● EXTRACTED RECORDS:
__________________________________________________

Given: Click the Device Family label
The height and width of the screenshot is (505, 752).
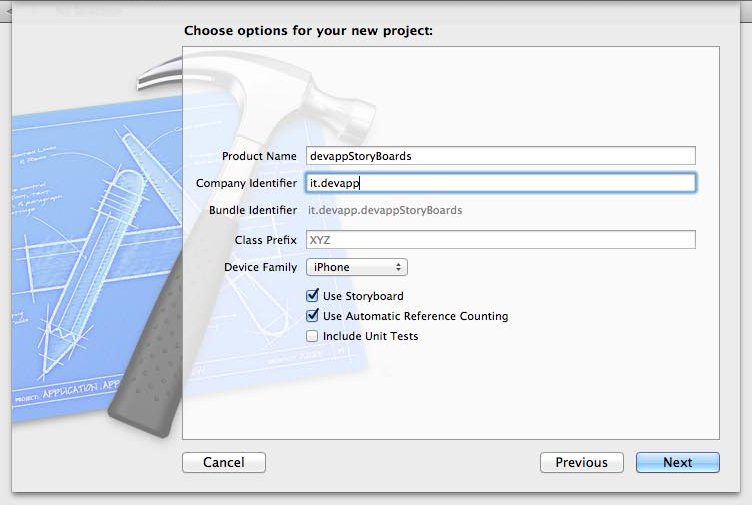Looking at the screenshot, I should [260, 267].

__________________________________________________

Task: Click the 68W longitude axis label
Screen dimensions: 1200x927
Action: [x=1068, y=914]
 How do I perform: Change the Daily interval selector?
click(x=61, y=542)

__________________________________________________

● WHAT YOU WILL DO: Isolate each line of the listing above that includes "label". Copy it.

● WRITTEN REPLY:
Given: Click the Device Family label
Task: Click the 68W longitude axis label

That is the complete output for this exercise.